If people need to get redosed every 6 months or so hypothetically with OTO-413 then consequently, I can see this medicine as having to be very cheap in order to enable people to use it and also make them want to use it.

In regards to OTO-313, I wonder whether they will use multi dosing instead to get around this or whether they will simply aim to release the medicine first in the current dose if they can do so and then look at upping the dose later on after approval. At this stage I think they have learnt the benefits of getting the dosing right early on in the Phase 1/2 trial, hence why they did multiple dosing with OTO-413.
 
I think that it is very likely that most of us will benefit from a synapse medicine whether it is PIPE-505 or this.

If people need to get redosed every 6 months or so hypothetically with OTO-413 then consequently, I can see this medicine as having to be very cheap in order to enable people to use it and also make them want to use it.

In regards to OTO-313, I wonder whether they will use multi dosing instead to get around this or whether they will simply aim to release the medicine first in the current dose if they can do so and then look at upping the dose later on after approval. At this stage I think they have learnt the benefits of getting the dosing right early on in the Phase 1/2 trial, hence why they did multiple dosing with OTO-413.
I'm curious as to which drug would be preferable - PIPE-505 or OTO-413?
 
I think that it is very likely that most of us will benefit from a synapse medicine whether it is PIPE-505 or this.
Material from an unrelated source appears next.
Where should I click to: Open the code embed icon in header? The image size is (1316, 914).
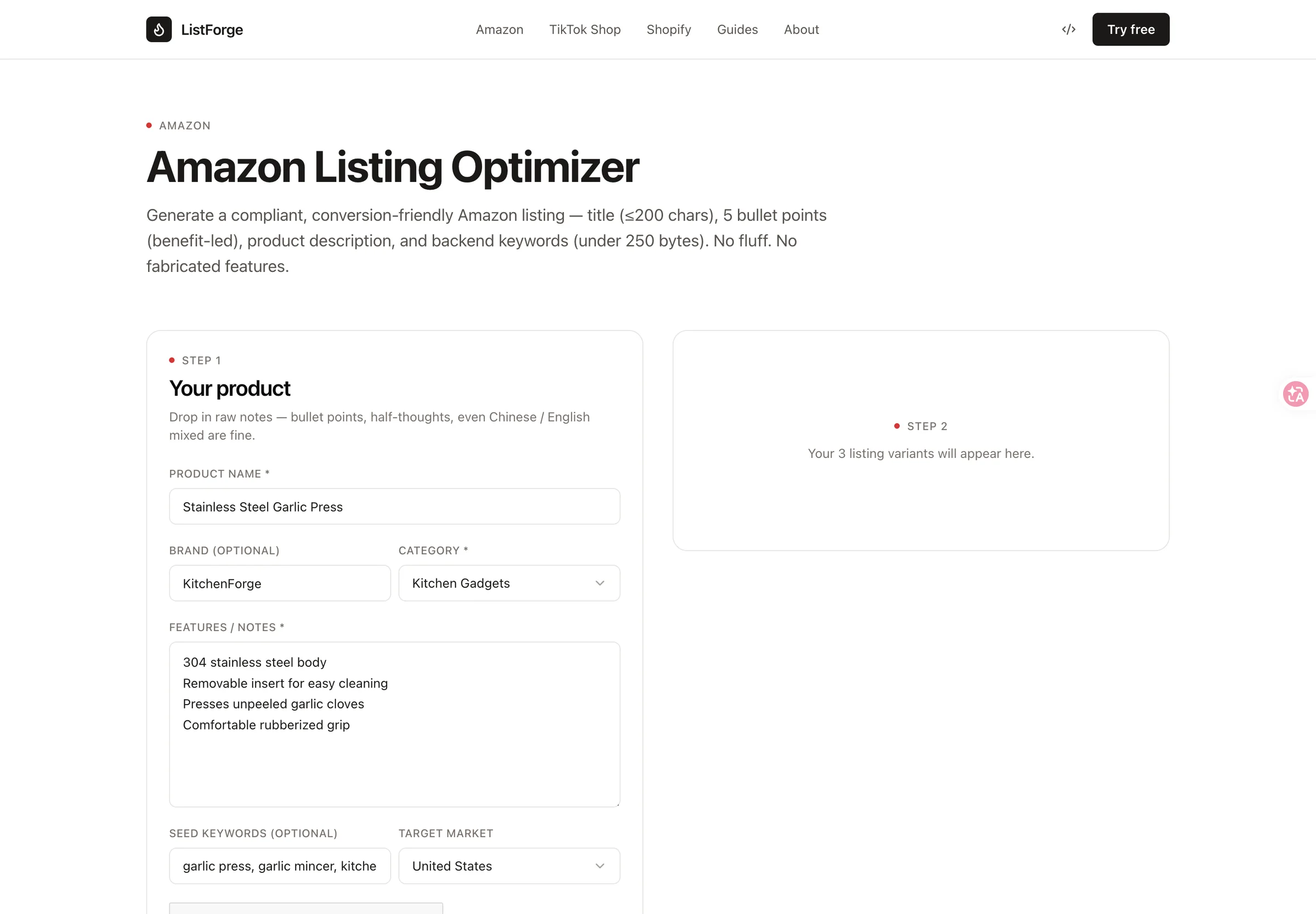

If people need to get redosed every 6 months or so hypothetically with OTO-413 then consequently, I can see this medicine as having to be very cheap in order to enable people to use it and also make them want to use it.

In regards to OTO-313, I wonder whether they will use multi dosing instead to get around this or whether they will simply aim to release the medicine first in the current dose if they can do so and then look at upping the dose later on after approval. At this stage I think they have learnt the benefits of getting the dosing right early on in the Phase 1/2 trial, hence why they did multiple dosing with OTO-413.
Why would OTO-413 have to be redosed every 6 months? Are you confusing it with Otividex?
 
Why would OTO-413 have to be redosed every 6 months? Are you confusing it with Otividex?
I'm going off of what @patorjk posted in the post of theirs I quoted when he makes references to a pig and states BDNF synapses aren't that durable.

Pretty much my comment was a direct reply to what he had posted.